** START OF Page text **

Les Steckel, the Bills current running backs coach, was the offensive coordinator at Tennessee during the Titan’s Super Bowl run in 1999. During their 13-3 season he struck a near-perfect balance and listened to head coach Jeff Fisher—neither of which Gilbride seems to be capable of. He spent one year as the head coach on Minnesota in 1984. He is most likely has no shot at the top job, but could be a candidate to stay on and replace Gilbride. Unfortunately, he will probably follow the trash out the door.

Now that we know there is nothing brewing within, we must look to the outside. Several other teams are going to give their head coaches the heave-ho. Let’s hope the Bills don’t pick one of them, unless it is in a coordinator capacity only. That list includes Marty Schottenheimer, Dan Reeves, Jim Fassel and Bill Callahan. That is all I have to say about that.

There is a long list of former head coaches looking to drop “former” from their title. It is no secret Dennis Green, Norv Turner, George Seifert, Ray Rhodes and Tom Coughlin all once again want a team to call their own.

Green has been off the sidelines for a while, but he has stayed in touch with the game by working for NFL headquarters. He is a good coach, who just couldn’t handle Randy Moss, but he is looking for team who will hand over total control. Sorry, he won’t get that in Buffalo.

** END OF Page text **
** START OF Extracted entries **

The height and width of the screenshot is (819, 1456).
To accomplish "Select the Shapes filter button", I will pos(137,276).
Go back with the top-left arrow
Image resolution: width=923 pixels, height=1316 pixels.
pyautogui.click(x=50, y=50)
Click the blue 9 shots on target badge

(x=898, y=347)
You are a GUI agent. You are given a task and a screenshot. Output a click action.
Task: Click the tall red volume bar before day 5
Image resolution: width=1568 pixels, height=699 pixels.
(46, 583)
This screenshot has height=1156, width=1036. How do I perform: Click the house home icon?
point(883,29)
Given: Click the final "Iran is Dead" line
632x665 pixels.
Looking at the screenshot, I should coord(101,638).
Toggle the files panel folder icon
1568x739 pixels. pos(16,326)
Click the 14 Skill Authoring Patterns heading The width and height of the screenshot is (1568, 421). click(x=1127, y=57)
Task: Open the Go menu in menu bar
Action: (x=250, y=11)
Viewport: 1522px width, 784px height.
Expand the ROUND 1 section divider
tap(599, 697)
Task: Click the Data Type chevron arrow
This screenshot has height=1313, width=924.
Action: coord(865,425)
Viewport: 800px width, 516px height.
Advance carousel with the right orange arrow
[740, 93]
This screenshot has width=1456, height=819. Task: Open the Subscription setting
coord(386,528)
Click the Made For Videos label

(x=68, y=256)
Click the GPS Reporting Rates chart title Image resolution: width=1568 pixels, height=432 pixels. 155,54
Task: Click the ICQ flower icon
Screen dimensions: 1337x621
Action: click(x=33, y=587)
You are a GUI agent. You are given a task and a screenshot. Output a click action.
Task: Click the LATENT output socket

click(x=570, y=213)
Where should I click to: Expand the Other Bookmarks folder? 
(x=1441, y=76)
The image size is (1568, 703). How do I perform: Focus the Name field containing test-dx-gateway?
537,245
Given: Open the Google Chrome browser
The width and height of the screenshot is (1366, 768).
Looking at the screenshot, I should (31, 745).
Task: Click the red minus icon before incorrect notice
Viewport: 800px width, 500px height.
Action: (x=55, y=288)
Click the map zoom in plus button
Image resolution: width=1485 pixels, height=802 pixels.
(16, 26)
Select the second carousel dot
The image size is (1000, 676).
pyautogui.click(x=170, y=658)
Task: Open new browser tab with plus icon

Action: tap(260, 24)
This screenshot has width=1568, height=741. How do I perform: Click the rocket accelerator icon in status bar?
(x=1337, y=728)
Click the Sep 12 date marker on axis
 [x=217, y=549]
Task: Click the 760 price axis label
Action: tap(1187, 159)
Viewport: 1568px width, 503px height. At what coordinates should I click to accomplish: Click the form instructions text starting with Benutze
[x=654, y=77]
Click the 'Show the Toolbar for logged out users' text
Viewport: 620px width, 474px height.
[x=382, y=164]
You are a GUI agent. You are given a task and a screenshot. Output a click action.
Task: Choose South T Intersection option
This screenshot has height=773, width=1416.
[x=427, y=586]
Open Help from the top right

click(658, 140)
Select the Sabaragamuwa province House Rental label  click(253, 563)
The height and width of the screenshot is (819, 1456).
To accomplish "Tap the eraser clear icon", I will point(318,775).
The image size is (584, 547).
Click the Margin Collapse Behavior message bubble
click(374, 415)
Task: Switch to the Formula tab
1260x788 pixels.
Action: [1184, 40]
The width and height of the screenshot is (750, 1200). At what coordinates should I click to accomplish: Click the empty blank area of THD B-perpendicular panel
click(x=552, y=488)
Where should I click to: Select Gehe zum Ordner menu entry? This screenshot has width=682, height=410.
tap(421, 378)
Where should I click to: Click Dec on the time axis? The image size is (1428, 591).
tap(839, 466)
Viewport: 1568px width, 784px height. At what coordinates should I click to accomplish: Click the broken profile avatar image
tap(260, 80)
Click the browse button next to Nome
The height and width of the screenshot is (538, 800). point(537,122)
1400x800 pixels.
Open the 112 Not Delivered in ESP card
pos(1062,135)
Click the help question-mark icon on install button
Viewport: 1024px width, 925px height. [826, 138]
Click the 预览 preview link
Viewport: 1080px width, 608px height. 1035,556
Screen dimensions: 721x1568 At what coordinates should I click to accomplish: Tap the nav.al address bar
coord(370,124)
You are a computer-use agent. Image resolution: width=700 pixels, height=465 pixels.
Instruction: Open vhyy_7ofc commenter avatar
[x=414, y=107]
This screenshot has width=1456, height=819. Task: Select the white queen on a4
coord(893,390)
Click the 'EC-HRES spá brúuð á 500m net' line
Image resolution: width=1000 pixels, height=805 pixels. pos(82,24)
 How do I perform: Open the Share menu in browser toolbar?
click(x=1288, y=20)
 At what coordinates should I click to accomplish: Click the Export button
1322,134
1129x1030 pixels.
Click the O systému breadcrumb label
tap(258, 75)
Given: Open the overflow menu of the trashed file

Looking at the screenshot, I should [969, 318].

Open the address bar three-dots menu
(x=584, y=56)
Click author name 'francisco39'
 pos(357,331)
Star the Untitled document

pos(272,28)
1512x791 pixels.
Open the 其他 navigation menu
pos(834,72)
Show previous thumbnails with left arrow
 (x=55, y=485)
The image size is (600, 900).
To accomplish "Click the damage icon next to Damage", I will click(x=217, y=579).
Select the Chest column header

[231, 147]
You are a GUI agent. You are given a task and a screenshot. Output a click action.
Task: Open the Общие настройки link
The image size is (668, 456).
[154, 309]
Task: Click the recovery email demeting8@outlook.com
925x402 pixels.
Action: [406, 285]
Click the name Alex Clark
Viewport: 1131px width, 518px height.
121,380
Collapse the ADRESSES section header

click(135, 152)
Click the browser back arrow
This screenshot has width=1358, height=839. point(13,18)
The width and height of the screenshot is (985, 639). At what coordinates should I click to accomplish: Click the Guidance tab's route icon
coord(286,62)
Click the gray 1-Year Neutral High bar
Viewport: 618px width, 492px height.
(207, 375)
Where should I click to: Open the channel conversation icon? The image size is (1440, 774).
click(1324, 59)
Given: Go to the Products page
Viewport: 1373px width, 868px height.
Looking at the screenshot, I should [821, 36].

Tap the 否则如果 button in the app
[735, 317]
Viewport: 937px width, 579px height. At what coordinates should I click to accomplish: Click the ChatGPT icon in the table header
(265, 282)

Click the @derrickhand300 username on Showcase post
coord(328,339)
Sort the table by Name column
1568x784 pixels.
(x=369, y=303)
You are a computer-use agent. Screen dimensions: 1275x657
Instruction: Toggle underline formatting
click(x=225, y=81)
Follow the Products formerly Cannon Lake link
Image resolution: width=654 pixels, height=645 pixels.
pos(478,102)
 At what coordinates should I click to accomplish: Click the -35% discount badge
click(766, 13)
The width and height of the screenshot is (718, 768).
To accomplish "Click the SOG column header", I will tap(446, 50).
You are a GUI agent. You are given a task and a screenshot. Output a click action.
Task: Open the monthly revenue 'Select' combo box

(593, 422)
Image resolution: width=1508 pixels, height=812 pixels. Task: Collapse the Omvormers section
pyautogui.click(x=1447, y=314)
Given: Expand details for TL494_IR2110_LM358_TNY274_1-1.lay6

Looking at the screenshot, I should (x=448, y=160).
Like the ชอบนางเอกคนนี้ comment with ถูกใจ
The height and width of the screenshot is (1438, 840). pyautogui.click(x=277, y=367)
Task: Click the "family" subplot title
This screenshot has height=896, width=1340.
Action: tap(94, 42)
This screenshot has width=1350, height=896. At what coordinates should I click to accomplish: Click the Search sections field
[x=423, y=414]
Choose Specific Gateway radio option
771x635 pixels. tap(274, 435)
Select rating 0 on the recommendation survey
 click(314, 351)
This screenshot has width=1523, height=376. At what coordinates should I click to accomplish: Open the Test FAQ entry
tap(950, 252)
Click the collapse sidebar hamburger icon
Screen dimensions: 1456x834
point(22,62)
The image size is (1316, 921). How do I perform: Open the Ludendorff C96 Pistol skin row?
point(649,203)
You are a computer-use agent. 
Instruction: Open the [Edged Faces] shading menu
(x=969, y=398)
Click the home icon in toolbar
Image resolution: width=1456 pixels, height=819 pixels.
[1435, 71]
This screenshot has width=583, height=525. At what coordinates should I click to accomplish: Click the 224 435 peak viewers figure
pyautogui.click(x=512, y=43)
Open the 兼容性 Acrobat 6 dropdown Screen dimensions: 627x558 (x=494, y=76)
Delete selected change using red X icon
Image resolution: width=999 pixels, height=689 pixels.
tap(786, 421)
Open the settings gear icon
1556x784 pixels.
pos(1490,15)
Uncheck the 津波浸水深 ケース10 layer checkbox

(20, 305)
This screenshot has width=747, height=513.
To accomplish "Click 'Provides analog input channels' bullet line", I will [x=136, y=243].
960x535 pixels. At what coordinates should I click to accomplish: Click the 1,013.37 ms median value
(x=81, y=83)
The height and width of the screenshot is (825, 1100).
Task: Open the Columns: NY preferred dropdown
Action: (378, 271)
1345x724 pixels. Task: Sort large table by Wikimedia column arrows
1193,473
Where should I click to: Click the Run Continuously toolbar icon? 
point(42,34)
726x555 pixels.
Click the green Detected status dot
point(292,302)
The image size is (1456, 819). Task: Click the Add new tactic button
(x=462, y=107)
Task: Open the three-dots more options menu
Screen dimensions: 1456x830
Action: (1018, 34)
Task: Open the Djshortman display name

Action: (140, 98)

** END OF Extracted entries **

→ **Given problem A**: According to the article on the Bills' coaching search, which team did Les Steckel serve as head coach in 1984?
→ **Given problem B**: Pick up the article on the Bills' coaching search right after its last sentence and continue it.

→ **Expected answer A**: Minnesota.

→ **Expected answer B**:
Turner? I hope not. The Packers must have booted him after just one season for a reason. Plus, he isn’t exactly tearing it up in Miami. Once a fish, always a fish.

Is Seifert a good coach or did he simply inherit a San Francisco team loaded with Super Bowl caliber talent? I think the latter is most accurate. He didn’t do much of anything with the Panthers. In his last year with them, they were 1-15. No thanks!

Rhodes, who was a prime head coach candidate at the beginning of the season, is faltering lately as the Seahawk’s defensive coordinator. His unit lost a game to the lowly Redskins when he hardly blitzed at all despite the fact that Washington has a sieve of an offiensive line, a young QB and no running game. Then he pulled back the reins back on his talented guys allowing Baltimore to erase a huge deficit and eventually win. He’ll be lucky to keep his job, let alone get a promotion.

Coughlin is a hardnosed guy who did very well getting Jacksonville going as an expansion team. A Syracuse University alumnus, he made his coaching reputation at rival Boston College, where he coached honorary lifetime-Bill Doug Flutie to the Heisman Trophy. Coughlin has been unemployed since he lost control of the Jaguars and was asked to leave after last season. Some team will hire his next year, and I think the Bills would be lucky to be that team. He has been offered and turned down the Giants’ position before. If Jim Fassel gets run out of New Jersey as expected, the Giants may make another offer.

Ted Cottrell is another great defensive mind with the ability to get along with his players. He probably remembers the Bills handed the defense and later the team to Wade “Who Needs a Headset” Phillips instead of him. What goes around comes around. He will be a head coach eventually.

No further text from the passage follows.